La consigna divertirnos sin parar el día entero, comiendo todo lo que se ponía en la mesa y tomando más de la cuenta. Especialmente el gordo Arturo que no media consumo, nunca eran dos; ni hablar si había empanadas, la docena era su número favorito. A la hora de tomar se transformaba su cara, inflada y roja, le brillaban los ojos. Su pose favorita las piernas estiradas y recostado sobre la silla. Su mano sujetando el vaso sin interrupciones y lo mejor; sus risas interminables no podían evitar que se levantara la remera que iluminaba su gran panza. Era un ser especial, sufría por sus padres de chico, pretendían sea medalla de oro, deportista de elite y para cerrar casarse con la mujer perfecta. Ya era obeso en el colegio y por supuesto no podía correr más de diez metros; marzo era su mes favorito para estudiar y nunca le conocimos una novia; pero sabíamos que ponía algún billete adecuado.

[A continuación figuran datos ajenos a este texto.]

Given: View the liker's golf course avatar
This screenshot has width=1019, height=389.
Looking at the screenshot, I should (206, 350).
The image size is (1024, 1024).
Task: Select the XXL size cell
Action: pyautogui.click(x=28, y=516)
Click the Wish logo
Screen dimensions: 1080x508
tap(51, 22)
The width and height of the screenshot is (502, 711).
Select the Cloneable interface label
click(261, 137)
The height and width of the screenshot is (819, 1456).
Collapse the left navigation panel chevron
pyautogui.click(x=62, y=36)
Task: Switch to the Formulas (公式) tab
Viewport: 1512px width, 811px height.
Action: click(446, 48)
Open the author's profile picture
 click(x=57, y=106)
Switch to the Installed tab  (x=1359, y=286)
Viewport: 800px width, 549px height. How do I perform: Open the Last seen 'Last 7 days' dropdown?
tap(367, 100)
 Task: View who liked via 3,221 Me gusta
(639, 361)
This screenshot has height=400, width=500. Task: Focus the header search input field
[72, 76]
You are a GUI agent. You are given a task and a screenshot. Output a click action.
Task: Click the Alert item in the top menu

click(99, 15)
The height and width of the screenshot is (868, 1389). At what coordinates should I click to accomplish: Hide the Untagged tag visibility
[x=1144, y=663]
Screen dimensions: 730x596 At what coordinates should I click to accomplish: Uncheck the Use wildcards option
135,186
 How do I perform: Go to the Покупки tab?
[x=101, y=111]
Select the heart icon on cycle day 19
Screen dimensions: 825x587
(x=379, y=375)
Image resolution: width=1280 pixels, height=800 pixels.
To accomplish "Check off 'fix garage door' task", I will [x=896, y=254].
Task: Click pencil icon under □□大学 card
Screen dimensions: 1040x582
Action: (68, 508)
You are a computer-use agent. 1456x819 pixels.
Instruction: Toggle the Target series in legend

Ese día se excedió más de la cuenta, sus risas crecían al ritmo del alcohol y sus gestos se iban transformando. Dejo las cartas sobre la mesa y caminó hacia el alambrado; sus pasos temblaban como terremoto sobre la densa hojarasca de la primavera. Primero vimos patinar su pierna y después lo previsible, ese cuerpo grande y pesado volar por los aires para aterrizar lentamente como algodón.
Terminó acostado boca abajo, el paisaje era asombroso, sus brazos totalmente abiertos sobre el piso, y su pantalón caído mostraba claramente la raya del culo. Lo primero fue el susto, pero cuando escuchamos su risa corrimos todos encima y juntos nos tiramos compartiendo su gordo corazón.